Iowa State University researchers have shed new light -- literally and figuratively -- on odor problems arising from livestock facilities.
Jacek Koziel, an associate professor of agricultural and biosystems engineering, and his team at Iowa State are using black light to help neutralize the volatile components that make up objectionable odors. Shined on surfaces coated with a thin layer of titanium dioxide, the black light initiates photo-catalytic reactions that have been shown to significantly reduce several odorous chemicals that are found downwind of livestock operations, according to the university.
A paper on the research project in the June 10 issue of the journal Atmosphere describes the work in the lab that led to a test in an Iowa swine facility. The paper, "Mitigation of Livestock Odors Using Black Light & a New Titanium Dioxide-Based Catalyst: Proof-of-Concept" (http://www.mdpi.com/2073-4433/8/6/103), documented odor reductions of 40-100%.

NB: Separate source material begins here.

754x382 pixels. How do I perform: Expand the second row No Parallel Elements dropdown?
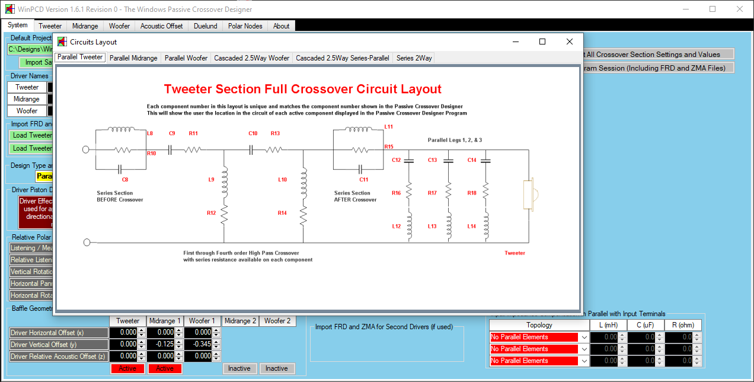tap(584, 349)
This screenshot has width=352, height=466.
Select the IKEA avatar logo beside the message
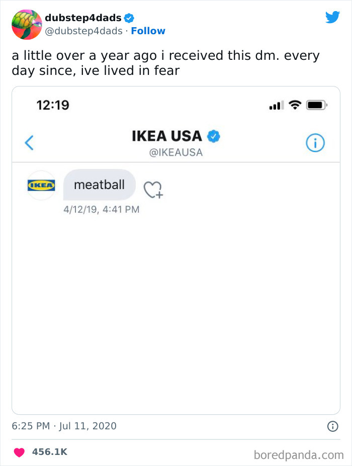41,184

Koziel has been studying livestock odor and air quality issues since joining Iowa State in 2004. About 10 years ago, he tested the use of ultraviolet (UV) light to break down compounds that are typically found in swine and poultry odors. “We have shown that generic UV light works very well -- up to a 100% reduction -- of these key gases,” he said.
About two years ago, the Indiana Soybean Alliance funded a project to look at the use of black light, a milder version of UV light that is closer to visible light. Since they are less toxic, the black lights would bring fewer concerns when used in the presence of livestock and people working in the facilities.
Koziel said a new type of the titanium dioxide, photo-catalytic coating compensates for the lack of UV energy in the black lights. Titanium dioxide is a powdery substance that is used as a whitener in a variety of products, including toothpaste.
The coating is made by PURETi Group LLC, which is the project’s industrial partner. Researchers found that the dust, which is prevalent in livestock facilities and accumulates on surfaces, doesn’t change its effectiveness in the lab.
“The pilot-scale research project, which was just finished, decreased odor emissions by 16% while also reducing a key ‘signature’ gas responsible for the characteristic downwind odor emissions by 22%,” Koziel said. “An unexpected result was a 9% reduction in nitrous oxide, a major greenhouse gas.”
Koziel’s team is planning for the next stage of research in which the black light will be directed on the ceilings and upper portions of walls, covered with titanium dioxide coating, inside livestock buildings. A similar setup was tested by a research group in Italy, he said, and that small-scale study, which used regular UV light, showed that the pigs had greater feed efficiency.
“If that holds true and can be replicated, that’s an awesome potential finding for the swine industry,” he said.
Koziel is hopeful that the tests in an actual swine facility in northeastern Iowa will continue to be promising. It is necessary to study the system outside the lab because conditions, such as air movement, are highly variable in livestock facilities.